- Texto fornecido -

Mathilde de la Mole volta para Sorel, e finalmente revela que está grávida. Antes do retorno de Sorel para Paris durante a missão, ela se tornou oficialmente noiva de um de seus muitos pretendentes, Sr. de Croisenois, um homem jovem amável, rico e que iria herdar um ducado.

O Sr. de La Mole fica lívido com a notícia da gravidez, mas começa a ceder em face da determinação de sua filha e sua afeição real por Sorel. Ele concede a Sorel uma propriedade que lhe traz uma renda e um título de nobreza, e um posto no exército. Ele parece pronto para abençoar um casamento entre os dois, mas sofre uma dramática mudança quando recebe uma carta, escrita pela Sra. de Rênal, a pedido de seu confessor, avisando que Sorel é nada mais que um alpinista social que ataca as mulheres vulneráveis.

Ao saber por Mathilde da decisão do Sr. de La Mole de nunca abençoar um casamento, Sorel corre para Verrières e atira em sua ex-amante durante a missa na igreja da cidade. Ela sobrevive, mas os capítulos finais do livro seguem o caminho de sua condenação e execução pelo crime.

Apesar dos incansáveis esforços para salvar a sua vida por Mathilde, Sra. de Rênal e os eclesiásticos dedicados a ele desde seus primeiros anos, Sorel é condenado à morte. Não há lugar na sociedade francesa contemporânea para um homem nascido sem nobreza e fortuna, e suas pontes foram queimadas.

Embora o amor de Mathilde permaneça o mesmo, suas visitas à prisão, com seu componente romântico exibicionista, aborrecem a Sorel.

Quando Sorel descobre que não matou Sra. de Rênal, seu amor por ela, que permaneceu no fundo da sua mente durante todo seu tempo em Paris, ressuscita. Ela vem visitá-lo regularmente em seus últimos dias, e morre de tristeza depois que ele é decapitado. Mademoiselle de La Mole reencena a história da rainha da França Margarida de Navarra do século XVI, visitando o corpo de seu amante morto, Boniface de La Mole, e beijando os lábios de sua cabeça decepada. Mathilde de La Mole leva a cabeça de Julien Sorel ao seu túmulo e transforma o seu local de enterro em um santuário decorado com esculturas italianas.

Significado do título[editar | editar código-fonte]

O título original era simplesmente "Julien", mas depois Stendhal substituiu-o por Le Rouge et le Noir (O Vermelho e o Negro), que parece ser um título enigmático, sobre o qual Stendhal nunca deu uma explicação.

- Dados fornecidos -
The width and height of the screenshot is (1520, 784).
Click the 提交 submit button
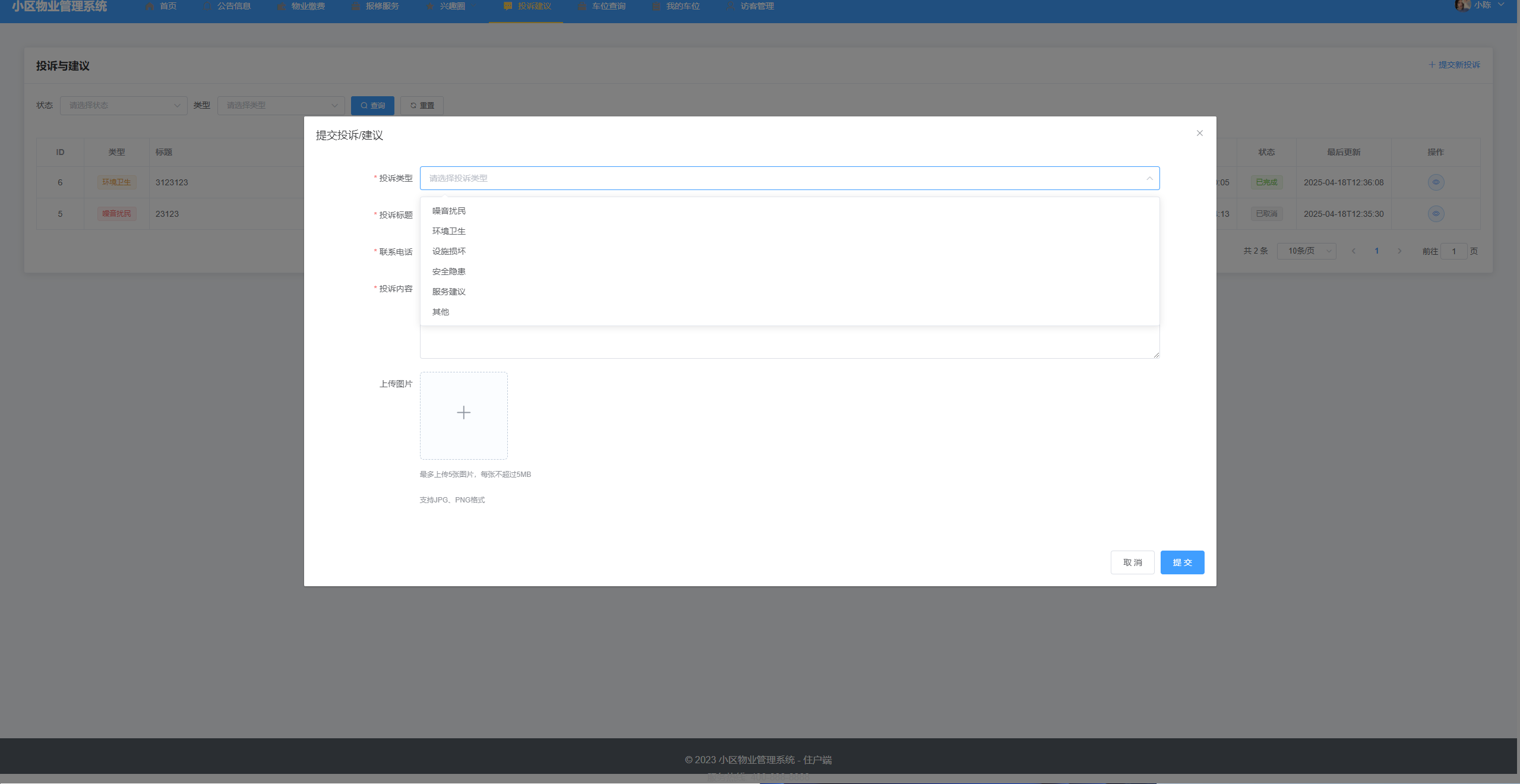coord(1182,562)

- O que fazer -
1. Reproduza palavra por palavra o trecho do texto fornecido que vai de "Mathilde de la Mole volta" até "as mulheres vulneráveis.".
2. Indique se cada afirmação abaixo está de acordo com o texto fornecido, respondendo sim ou não e citando as palavras do texto que decidem a questão.
(a) O Sr. de Croisenois iria herdar um ducado.
(b) A Sra. de Rênal morre com o tiro que Sorel dispara na igreja.
(c) Stendhal explicou o significado do título do livro.
3. Traduza para o inglês esta frase do texto fornecido: "Ela vem visitá-lo regularmente em seus últimos dias, e morre de tristeza depois que ele é decapitado."
Os dados não têm nenhuma relação com o texto fornecido.

- Respostas do exercício -
1.
Mathilde de la Mole volta para Sorel, e finalmente revela que está grávida. Antes do retorno de Sorel para Paris durante a missão, ela se tornou oficialmente noiva de um de seus muitos pretendentes, Sr. de Croisenois, um homem jovem amável, rico e que iria herdar um ducado.

O Sr. de La Mole fica lívido com a notícia da gravidez, mas começa a ceder em face da determinação de sua filha e sua afeição real por Sorel. Ele concede a Sorel uma propriedade que lhe traz uma renda e um título de nobreza, e um posto no exército. Ele parece pronto para abençoar um casamento entre os dois, mas sofre uma dramática mudança quando recebe uma carta, escrita pela Sra. de Rênal, a pedido de seu confessor, avisando que Sorel é nada mais que um alpinista social que ataca as mulheres vulneráveis.

2.
(a) Sim: "um homem jovem amável, rico e que iria herdar um ducado".
(b) Não: "Ela sobrevive".
(c) Não: "sobre o qual Stendhal nunca deu uma explicação".

3. She comes to visit him regularly in his final days, and dies of grief after he is beheaded.